**Problem to solve**
Can you repeat the listing word for word, from its first line through the line containing "[1248, 428]"?

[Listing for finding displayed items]
====
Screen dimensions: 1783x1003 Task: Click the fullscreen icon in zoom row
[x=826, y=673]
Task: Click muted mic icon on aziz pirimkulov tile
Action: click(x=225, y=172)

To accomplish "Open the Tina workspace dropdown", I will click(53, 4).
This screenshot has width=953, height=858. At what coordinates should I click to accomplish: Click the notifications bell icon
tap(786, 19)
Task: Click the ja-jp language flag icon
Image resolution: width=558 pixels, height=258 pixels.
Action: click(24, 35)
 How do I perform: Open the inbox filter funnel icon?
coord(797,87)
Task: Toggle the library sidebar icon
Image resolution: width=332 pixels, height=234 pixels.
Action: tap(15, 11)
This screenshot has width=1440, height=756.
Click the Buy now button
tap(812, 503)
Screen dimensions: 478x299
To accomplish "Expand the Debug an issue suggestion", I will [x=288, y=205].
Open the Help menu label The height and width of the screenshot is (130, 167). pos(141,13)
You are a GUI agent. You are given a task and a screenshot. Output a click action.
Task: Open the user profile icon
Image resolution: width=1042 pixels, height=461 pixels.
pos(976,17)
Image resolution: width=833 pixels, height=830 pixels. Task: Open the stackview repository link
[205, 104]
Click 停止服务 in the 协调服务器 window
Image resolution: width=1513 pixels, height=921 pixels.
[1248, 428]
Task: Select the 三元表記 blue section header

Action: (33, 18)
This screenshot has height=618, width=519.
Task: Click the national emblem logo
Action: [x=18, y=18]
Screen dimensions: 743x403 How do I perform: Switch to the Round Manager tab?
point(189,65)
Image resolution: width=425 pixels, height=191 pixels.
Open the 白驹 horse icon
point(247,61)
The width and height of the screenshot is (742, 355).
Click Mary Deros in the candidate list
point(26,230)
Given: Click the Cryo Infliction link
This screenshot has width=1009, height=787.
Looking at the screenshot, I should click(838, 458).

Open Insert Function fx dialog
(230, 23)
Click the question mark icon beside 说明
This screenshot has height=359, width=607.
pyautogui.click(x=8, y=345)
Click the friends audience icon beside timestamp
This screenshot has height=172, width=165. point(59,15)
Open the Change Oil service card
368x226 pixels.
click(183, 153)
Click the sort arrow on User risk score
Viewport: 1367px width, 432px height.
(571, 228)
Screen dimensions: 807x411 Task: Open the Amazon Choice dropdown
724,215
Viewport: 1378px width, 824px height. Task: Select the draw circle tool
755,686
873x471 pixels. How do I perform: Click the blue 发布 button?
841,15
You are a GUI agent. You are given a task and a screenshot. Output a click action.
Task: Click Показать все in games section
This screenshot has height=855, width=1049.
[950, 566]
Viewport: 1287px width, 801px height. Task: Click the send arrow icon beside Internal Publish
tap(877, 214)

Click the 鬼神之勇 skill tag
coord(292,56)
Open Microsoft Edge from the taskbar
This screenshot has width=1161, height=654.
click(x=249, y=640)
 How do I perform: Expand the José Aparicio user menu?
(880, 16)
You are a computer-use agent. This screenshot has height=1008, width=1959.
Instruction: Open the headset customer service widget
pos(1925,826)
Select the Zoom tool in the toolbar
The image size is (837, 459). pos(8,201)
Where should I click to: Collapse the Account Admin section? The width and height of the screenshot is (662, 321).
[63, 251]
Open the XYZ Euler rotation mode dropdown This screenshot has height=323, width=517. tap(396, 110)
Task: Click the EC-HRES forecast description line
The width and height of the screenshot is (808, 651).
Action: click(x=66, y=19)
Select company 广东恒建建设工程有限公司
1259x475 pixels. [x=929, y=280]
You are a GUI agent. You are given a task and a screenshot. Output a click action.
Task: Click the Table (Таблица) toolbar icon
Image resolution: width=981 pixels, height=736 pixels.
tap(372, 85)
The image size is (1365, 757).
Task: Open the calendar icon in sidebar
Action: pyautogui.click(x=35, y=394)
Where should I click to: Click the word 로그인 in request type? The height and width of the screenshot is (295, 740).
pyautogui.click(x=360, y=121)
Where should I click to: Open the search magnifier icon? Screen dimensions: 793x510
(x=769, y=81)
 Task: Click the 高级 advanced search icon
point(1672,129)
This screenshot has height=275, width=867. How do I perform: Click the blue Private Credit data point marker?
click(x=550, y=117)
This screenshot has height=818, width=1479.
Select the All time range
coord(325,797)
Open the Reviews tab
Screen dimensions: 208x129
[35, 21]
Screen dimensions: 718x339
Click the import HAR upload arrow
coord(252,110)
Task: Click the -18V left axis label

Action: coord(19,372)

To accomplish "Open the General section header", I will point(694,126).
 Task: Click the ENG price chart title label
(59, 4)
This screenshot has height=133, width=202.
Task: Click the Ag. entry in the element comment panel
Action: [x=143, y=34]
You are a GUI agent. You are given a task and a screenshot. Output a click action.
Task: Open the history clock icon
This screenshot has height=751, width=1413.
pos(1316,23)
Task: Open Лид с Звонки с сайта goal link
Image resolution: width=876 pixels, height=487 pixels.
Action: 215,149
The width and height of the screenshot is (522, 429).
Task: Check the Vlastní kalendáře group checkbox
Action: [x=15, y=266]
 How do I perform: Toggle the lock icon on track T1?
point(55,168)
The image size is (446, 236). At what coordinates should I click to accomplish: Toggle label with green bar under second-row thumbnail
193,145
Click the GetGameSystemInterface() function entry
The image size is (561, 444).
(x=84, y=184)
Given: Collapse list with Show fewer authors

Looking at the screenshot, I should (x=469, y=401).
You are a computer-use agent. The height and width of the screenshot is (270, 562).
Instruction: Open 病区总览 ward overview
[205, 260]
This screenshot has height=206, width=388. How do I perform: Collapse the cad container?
====
**Final result**
Screen dimensions: 1783x1003 Task: Click the fullscreen icon in zoom row
[x=826, y=673]
Task: Click muted mic icon on aziz pirimkulov tile
Action: click(x=225, y=172)

To accomplish "Open the Tina workspace dropdown", I will click(53, 4).
This screenshot has width=953, height=858. At what coordinates should I click to accomplish: Click the notifications bell icon
tap(786, 19)
Task: Click the ja-jp language flag icon
Image resolution: width=558 pixels, height=258 pixels.
Action: click(24, 35)
 How do I perform: Open the inbox filter funnel icon?
coord(797,87)
Task: Toggle the library sidebar icon
Image resolution: width=332 pixels, height=234 pixels.
Action: tap(15, 11)
This screenshot has width=1440, height=756.
Click the Buy now button
tap(812, 503)
Screen dimensions: 478x299
To accomplish "Expand the Debug an issue suggestion", I will [x=288, y=205].
Open the Help menu label The height and width of the screenshot is (130, 167). pos(141,13)
You are a GUI agent. You are given a task and a screenshot. Output a click action.
Task: Open the user profile icon
Image resolution: width=1042 pixels, height=461 pixels.
pos(976,17)
Image resolution: width=833 pixels, height=830 pixels. Task: Open the stackview repository link
[205, 104]
Click 停止服务 in the 协调服务器 window
Image resolution: width=1513 pixels, height=921 pixels.
[1248, 428]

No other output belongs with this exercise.